→ Instruction 1: Print the rows starting at the line that contains "At what coordinates" and stopping at the end of the rows, without the pictures.
== Source
I am learning Arabic, finally, since I want to talk with those I’m sharing with. We will go on warming ourselves at the fire of Sulha, where last time, nineteen-year-old Palestinian Amjad engaged with an Israeli guy who will be a soldier in three months. They hit it off, and by the end of the evening the Palestinian didn’t want to get on the bus back to Kalandia roadblock. Finally, in parting, Amjad hugged Gadi and told him, “You be careful when you’re in the army….” The next time they meet, Gadi may be armed, in uniform with his squad manning the roadblock where Amjad’s sister needs to get through for her dialysis.
And here I am, hoping that Gadi’s experience at the tribal fire will have strengthened his caring about the other, this other. I catch myself in a moment of grimly resigning to endlessly sending our children to man the roadblocks, catch myself accepting a kinder worst-case scenario. While in the world we must create, Gadi will be drinking coffee with Amjad and his family, in their village deep inside Palestine. This superfluous, avoidable disaster called the status quo can be handled.
====
== Provided records
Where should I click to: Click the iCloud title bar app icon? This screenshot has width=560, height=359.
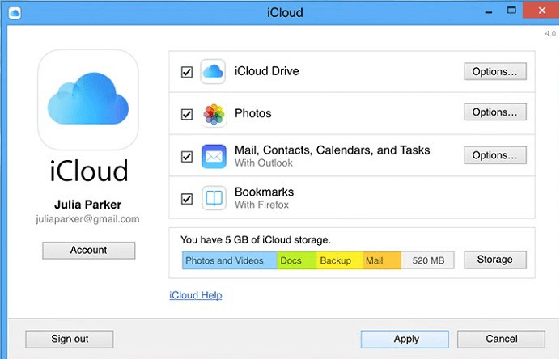coord(15,13)
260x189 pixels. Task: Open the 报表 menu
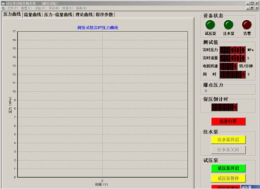click(x=81, y=8)
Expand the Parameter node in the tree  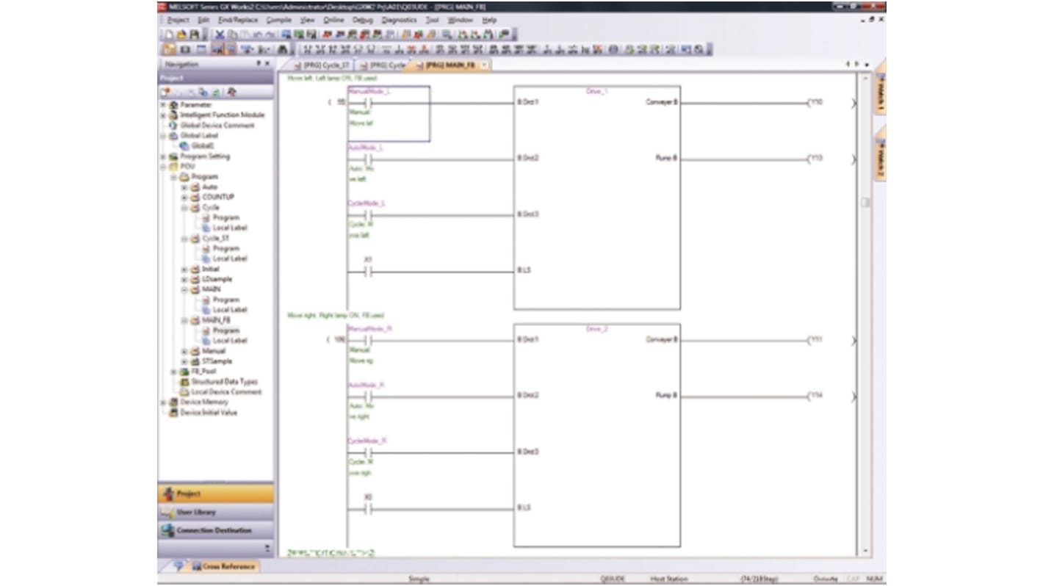[x=163, y=104]
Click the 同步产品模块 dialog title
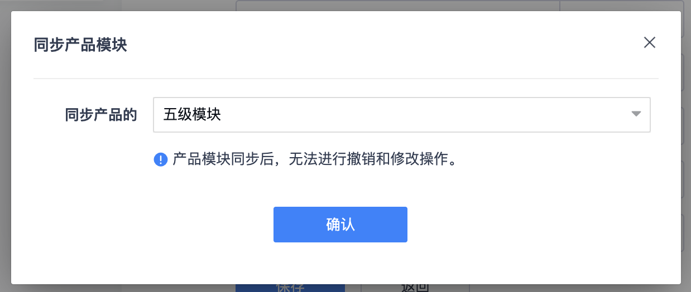The height and width of the screenshot is (292, 691). coord(80,45)
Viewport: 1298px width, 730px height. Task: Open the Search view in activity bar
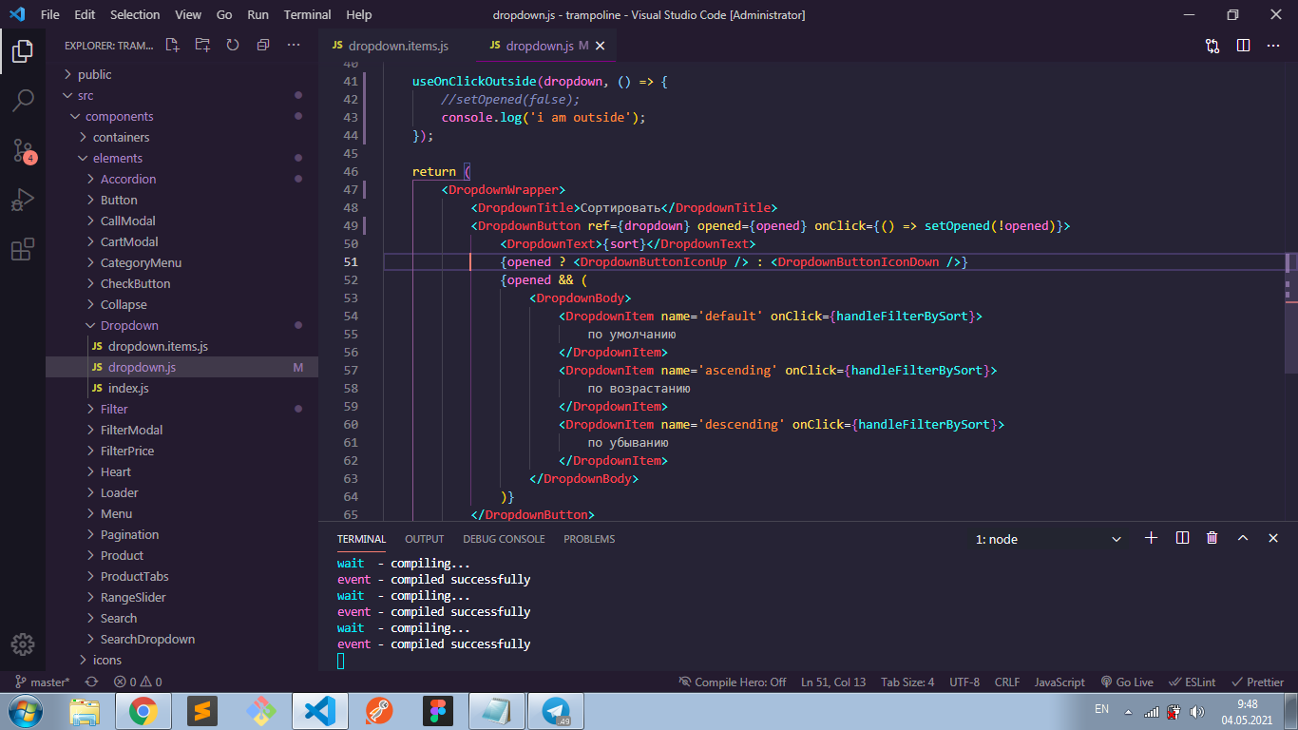[x=23, y=100]
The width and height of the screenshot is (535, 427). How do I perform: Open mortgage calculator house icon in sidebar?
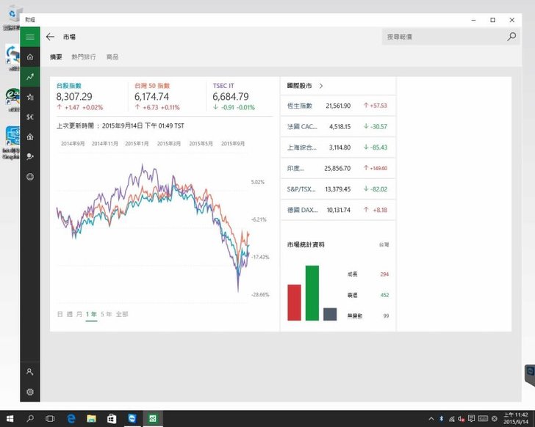click(30, 136)
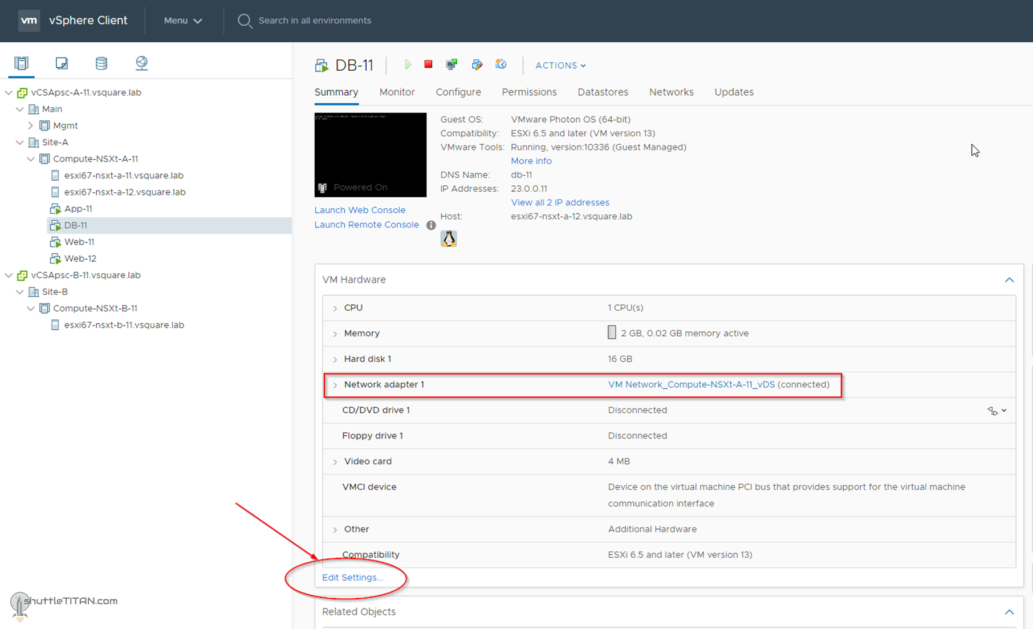
Task: Click info icon beside Launch Remote Console
Action: [x=431, y=225]
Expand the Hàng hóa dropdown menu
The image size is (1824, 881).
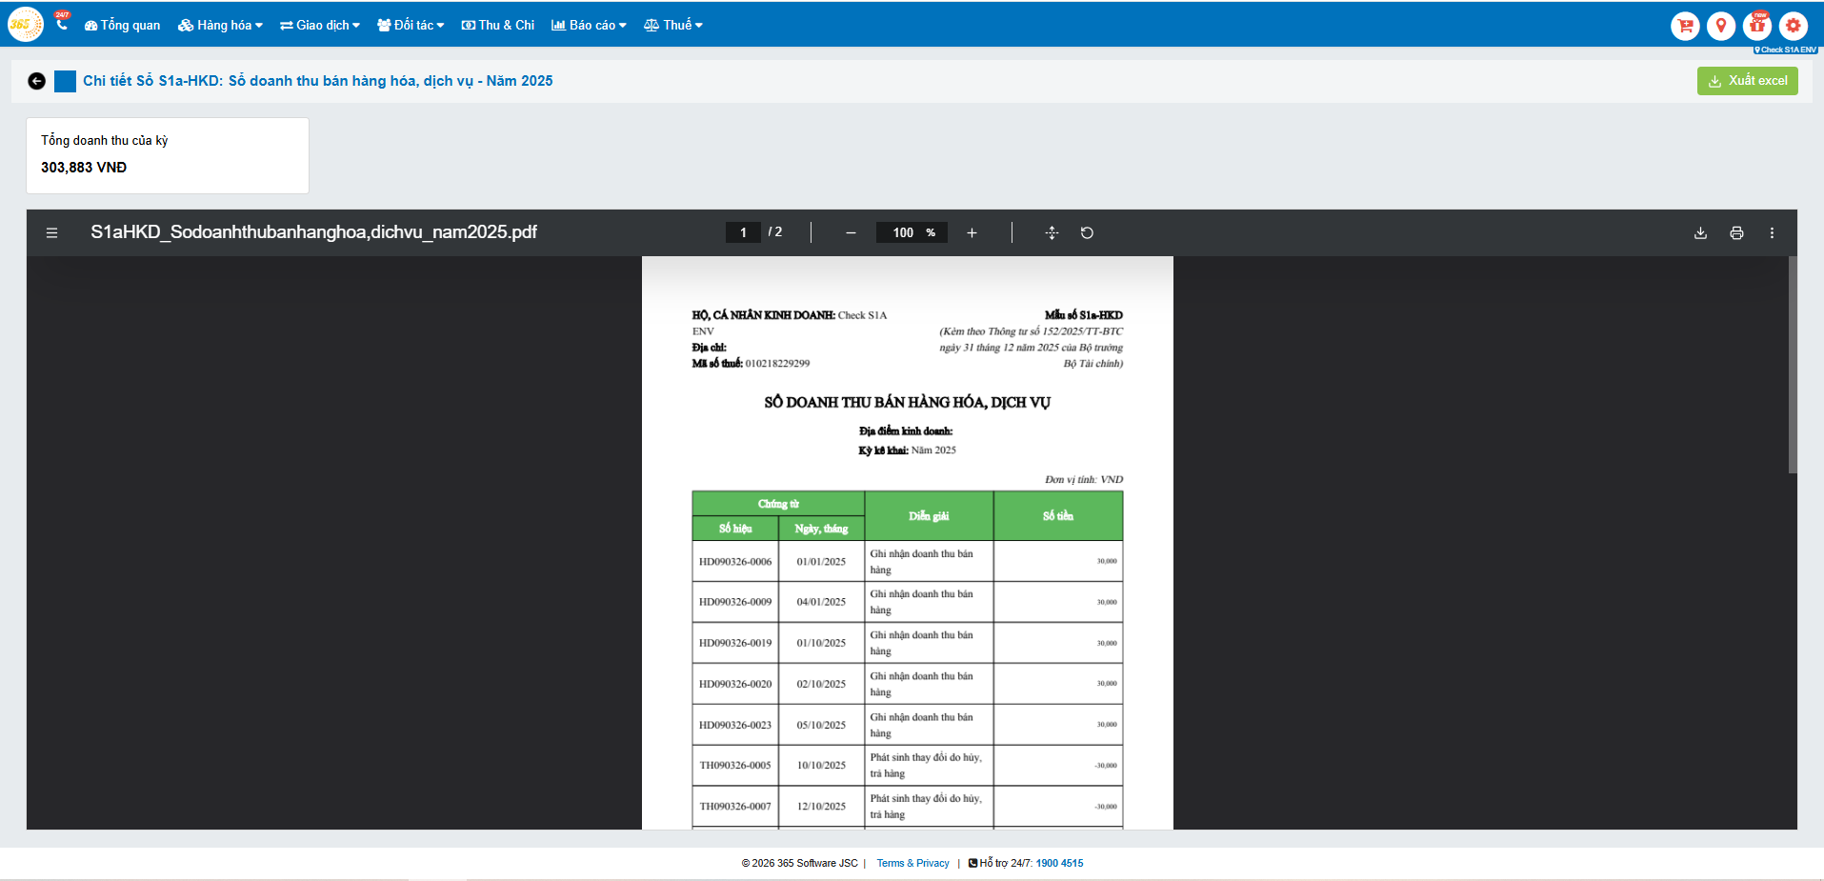click(x=220, y=25)
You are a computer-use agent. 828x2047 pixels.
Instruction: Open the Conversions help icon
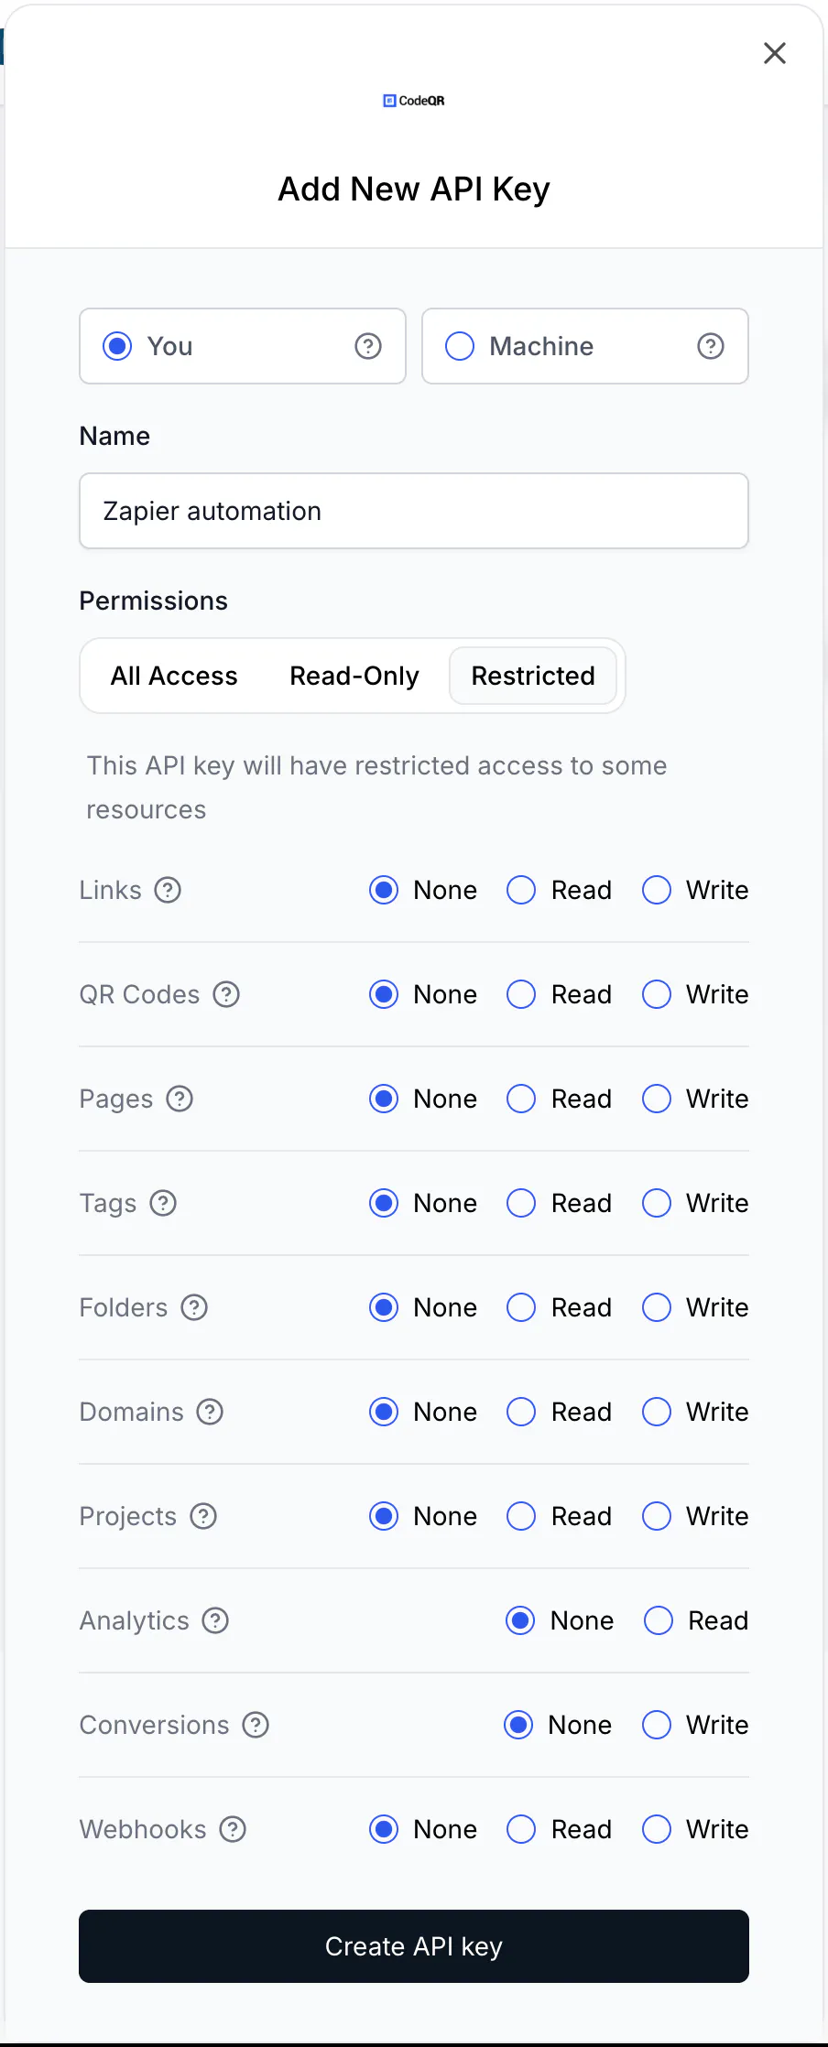pyautogui.click(x=256, y=1725)
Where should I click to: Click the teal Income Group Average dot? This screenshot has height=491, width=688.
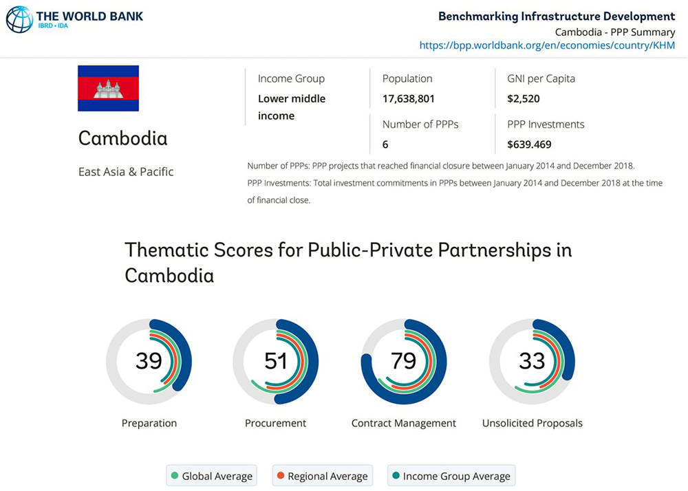pos(396,476)
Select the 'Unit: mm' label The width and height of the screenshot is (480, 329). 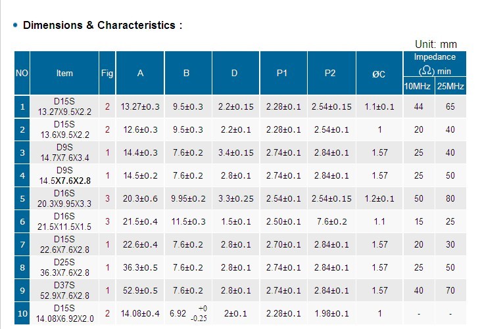[436, 45]
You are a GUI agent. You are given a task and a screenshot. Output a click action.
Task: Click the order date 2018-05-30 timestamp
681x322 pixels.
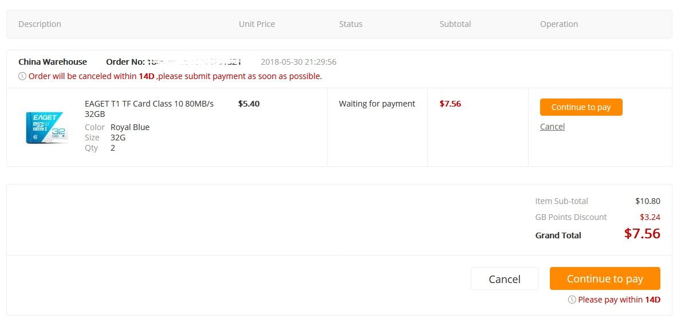(298, 62)
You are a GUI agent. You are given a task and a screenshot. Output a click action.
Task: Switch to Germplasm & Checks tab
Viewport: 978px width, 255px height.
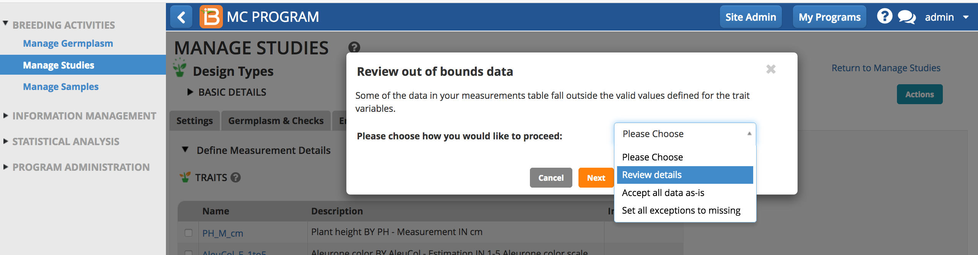pyautogui.click(x=276, y=121)
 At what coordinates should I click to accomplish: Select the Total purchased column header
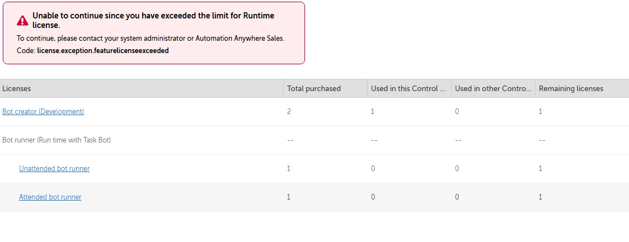313,88
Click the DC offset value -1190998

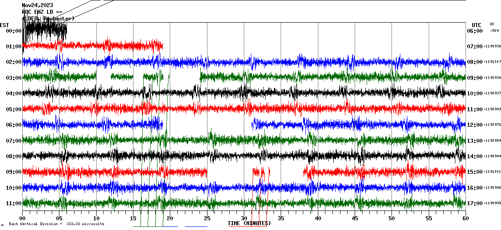pyautogui.click(x=492, y=203)
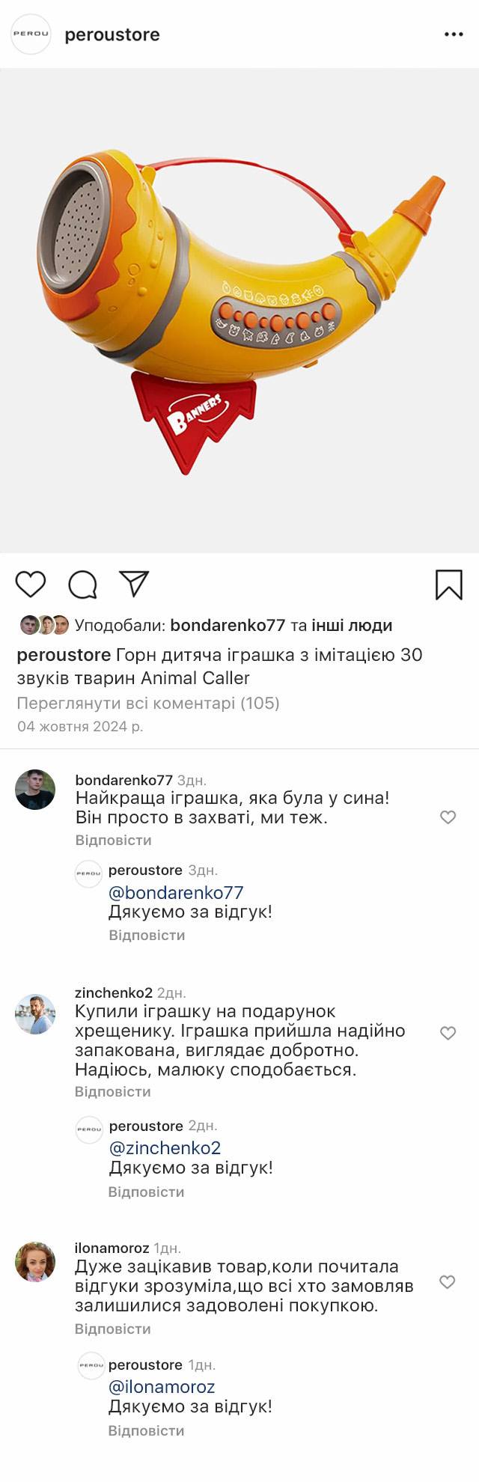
====
→ Instruction 2: Output the passage about the Sulha fire, word for word.

→ Reply 1:
 At what coordinates should I click to accomplish: Select the Total purchased column header
313,88
Click the DC offset value -1190998

pyautogui.click(x=492, y=203)

→ Reply 2:
I am learning Arabic, finally, since I want to talk with those I’m sharing with. We will go on warming ourselves at the fire of Sulha, where last time, nineteen-year-old Palestinian Amjad engaged with an Israeli guy who will be a soldier in three months. They hit it off, and by the end of the evening the Palestinian didn’t want to get on the bus back to Kalandia roadblock. Finally, in parting, Amjad hugged Gadi and told him, “You be careful when you’re in the army….” The next time they meet, Gadi may be armed, in uniform with his squad manning the roadblock where Amjad’s sister needs to get through for her dialysis.
And here I am, hoping that Gadi’s experience at the tribal fire will have strengthened his caring about the other, this other. I catch myself in a moment of grimly resigning to endlessly sending our children to man the roadblocks, catch myself accepting a kinder worst-case scenario. While in the world we must create, Gadi will be drinking coffee with Amjad and his family, in their village deep inside Palestine. This superfluous, avoidable disaster called the status quo can be handled.